Sunday, January 1, 2012

19132 (A Model of Syntaxis)

There was an old woman who lived in a shoe.
She had so many children, she didn't know what to do;
She gave them some broth without any bread;
She whipp'd all their bums, and sent them to bed.
Then out went th' old woman to bespeak 'em a coffin,
And when she came back, she found 'em all a-loffeing.

The nursery rhyme depicted above is actually a clever message about syntaxis, and creativity. A slovenly woman (thought), is materially embodied in language (the shoe). She is so fecund, but her own fecundity is overwhelming. Language's projections are like hungry children. Thought attempts to put aside its models and projections, it's youthful insomnia, and she decides the best thing to do is to kill all projections. But projections do not mind, and each has a life of its own. The rhyme leaves off, because:

A: Unknown to the woman, Dracula has infected all these children and their laughter is devilish and they intend to drink her dry.

B: The children's laughter is infectious, and cheerful, and actually gives the old woman another idea on how to make some money, namely like she has always done, whoring, probably calling on the oldest of the pretty children to learn the naughty yabyum.

C. The children are laughing because they are all scurvy insane and they simply eat her, and then burn the coffin for firewood, and then also eat little Timmy with the club foot and cleft palette.

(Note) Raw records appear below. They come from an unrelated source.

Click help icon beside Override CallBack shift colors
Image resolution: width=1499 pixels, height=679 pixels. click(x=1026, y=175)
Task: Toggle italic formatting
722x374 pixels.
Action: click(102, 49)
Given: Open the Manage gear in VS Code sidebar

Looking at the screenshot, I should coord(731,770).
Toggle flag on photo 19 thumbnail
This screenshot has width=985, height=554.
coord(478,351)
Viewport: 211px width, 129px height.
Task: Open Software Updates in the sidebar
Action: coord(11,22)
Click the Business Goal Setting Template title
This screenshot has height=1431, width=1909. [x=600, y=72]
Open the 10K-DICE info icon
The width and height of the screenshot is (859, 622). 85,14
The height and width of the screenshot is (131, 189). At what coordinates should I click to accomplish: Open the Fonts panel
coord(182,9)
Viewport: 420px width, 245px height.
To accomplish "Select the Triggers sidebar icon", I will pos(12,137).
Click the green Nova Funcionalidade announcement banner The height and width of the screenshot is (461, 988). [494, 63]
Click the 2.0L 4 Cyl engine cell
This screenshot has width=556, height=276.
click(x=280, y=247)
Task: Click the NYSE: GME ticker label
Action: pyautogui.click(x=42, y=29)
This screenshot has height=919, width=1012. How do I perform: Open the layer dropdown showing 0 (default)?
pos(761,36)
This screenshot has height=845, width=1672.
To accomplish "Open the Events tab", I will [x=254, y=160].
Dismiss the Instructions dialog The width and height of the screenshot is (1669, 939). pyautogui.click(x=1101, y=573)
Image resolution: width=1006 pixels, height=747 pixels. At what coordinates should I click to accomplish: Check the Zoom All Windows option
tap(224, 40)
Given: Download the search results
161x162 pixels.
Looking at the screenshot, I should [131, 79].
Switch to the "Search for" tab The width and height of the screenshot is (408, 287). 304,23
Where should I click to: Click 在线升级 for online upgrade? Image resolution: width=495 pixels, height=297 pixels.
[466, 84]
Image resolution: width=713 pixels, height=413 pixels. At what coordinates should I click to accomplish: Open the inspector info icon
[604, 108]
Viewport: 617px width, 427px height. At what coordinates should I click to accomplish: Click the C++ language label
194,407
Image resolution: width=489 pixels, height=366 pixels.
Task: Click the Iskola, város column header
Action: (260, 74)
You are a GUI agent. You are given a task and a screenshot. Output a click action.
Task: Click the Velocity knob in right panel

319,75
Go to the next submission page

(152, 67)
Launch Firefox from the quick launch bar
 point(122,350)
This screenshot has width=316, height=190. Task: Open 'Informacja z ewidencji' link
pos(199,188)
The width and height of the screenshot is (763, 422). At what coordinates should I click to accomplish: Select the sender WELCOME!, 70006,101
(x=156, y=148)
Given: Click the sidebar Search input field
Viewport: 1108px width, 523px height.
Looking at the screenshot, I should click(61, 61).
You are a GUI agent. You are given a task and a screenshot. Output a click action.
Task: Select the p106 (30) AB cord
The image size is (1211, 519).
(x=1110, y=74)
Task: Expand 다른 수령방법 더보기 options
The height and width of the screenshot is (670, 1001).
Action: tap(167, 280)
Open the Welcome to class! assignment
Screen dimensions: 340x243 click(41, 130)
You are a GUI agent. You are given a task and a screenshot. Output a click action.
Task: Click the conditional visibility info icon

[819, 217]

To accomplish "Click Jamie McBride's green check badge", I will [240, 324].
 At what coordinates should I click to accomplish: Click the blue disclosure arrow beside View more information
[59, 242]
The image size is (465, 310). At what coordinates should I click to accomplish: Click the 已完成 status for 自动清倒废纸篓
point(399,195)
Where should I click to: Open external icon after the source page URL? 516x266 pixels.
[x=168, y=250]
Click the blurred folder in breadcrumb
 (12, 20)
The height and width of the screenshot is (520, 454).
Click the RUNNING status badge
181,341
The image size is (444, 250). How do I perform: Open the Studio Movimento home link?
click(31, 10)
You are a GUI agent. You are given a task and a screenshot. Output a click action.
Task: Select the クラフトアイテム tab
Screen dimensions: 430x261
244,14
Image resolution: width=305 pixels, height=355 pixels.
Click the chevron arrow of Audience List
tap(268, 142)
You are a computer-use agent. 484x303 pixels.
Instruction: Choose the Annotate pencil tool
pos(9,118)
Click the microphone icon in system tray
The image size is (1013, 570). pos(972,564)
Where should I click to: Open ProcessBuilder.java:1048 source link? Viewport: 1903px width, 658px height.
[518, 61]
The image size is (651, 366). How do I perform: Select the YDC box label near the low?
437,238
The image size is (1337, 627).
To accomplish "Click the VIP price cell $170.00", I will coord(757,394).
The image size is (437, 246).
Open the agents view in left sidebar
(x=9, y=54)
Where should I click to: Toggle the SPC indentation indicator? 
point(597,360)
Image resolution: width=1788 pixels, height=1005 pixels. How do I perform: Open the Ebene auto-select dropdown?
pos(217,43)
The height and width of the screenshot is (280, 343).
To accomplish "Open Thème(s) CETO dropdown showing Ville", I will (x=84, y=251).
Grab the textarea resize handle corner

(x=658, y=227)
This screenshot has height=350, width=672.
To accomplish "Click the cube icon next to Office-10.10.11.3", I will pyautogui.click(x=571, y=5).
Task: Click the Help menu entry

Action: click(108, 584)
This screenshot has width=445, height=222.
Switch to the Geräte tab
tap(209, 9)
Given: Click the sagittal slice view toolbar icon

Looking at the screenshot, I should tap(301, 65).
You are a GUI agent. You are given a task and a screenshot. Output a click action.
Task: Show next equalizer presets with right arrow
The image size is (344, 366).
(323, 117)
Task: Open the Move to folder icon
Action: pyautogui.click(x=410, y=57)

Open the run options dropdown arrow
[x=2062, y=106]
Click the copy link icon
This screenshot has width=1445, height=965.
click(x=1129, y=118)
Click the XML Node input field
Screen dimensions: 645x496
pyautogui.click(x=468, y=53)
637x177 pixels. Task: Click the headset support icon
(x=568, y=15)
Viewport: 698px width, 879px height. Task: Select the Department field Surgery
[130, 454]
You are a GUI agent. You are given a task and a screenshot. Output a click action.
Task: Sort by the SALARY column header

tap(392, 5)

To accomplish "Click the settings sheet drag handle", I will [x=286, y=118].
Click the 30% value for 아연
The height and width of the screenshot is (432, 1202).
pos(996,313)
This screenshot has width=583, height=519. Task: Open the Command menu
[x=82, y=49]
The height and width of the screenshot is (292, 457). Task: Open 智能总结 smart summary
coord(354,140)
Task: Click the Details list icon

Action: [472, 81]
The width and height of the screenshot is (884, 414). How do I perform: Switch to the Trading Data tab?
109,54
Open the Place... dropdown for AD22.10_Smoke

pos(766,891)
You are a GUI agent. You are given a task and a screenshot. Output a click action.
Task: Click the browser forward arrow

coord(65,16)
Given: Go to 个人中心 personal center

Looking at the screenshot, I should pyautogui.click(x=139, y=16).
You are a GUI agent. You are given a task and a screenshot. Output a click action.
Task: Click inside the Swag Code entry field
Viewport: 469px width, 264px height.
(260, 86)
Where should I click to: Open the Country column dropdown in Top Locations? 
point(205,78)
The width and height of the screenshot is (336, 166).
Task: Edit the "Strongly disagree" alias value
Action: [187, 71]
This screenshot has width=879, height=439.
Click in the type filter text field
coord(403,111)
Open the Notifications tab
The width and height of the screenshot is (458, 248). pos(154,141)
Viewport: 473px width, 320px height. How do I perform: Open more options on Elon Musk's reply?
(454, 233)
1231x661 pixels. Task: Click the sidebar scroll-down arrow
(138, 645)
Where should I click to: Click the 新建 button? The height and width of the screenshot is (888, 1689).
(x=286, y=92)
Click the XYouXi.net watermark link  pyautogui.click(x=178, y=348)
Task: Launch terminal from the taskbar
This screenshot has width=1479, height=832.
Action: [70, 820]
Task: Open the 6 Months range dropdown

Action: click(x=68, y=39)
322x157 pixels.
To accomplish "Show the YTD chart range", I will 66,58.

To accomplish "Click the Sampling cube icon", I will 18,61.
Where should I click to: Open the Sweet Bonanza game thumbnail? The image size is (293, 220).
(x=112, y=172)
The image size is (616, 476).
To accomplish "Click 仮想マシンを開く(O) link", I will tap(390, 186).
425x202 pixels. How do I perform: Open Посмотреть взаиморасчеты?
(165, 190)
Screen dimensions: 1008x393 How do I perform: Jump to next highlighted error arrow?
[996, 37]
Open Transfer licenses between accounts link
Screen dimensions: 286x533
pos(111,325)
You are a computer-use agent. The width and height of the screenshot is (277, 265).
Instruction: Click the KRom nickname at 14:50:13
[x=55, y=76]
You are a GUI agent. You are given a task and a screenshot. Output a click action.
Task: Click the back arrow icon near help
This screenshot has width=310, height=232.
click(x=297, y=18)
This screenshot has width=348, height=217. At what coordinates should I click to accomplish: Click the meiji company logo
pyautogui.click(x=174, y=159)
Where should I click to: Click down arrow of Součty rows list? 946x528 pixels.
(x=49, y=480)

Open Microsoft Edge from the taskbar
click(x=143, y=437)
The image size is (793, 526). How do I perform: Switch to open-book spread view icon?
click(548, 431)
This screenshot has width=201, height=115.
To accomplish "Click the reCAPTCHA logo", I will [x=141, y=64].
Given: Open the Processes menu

D. The old woman doesn't see the giant who has returned for his shoe, whom the children have already befriended and have talked into giving over his beard for a home so they can eat the falling crumbs. When asked the children said they would rather be beard mites for steak and cheese, then urchins to a hateful old bag with floppy loins and loose morals.

E. The old woman returns and sort of molts out of her old woman form into that of a supervoluptoid mother with breasts shooting high speed milk lasers which the children like silly doggies try to drink from, comically
getting soaked with life-affirming lactates.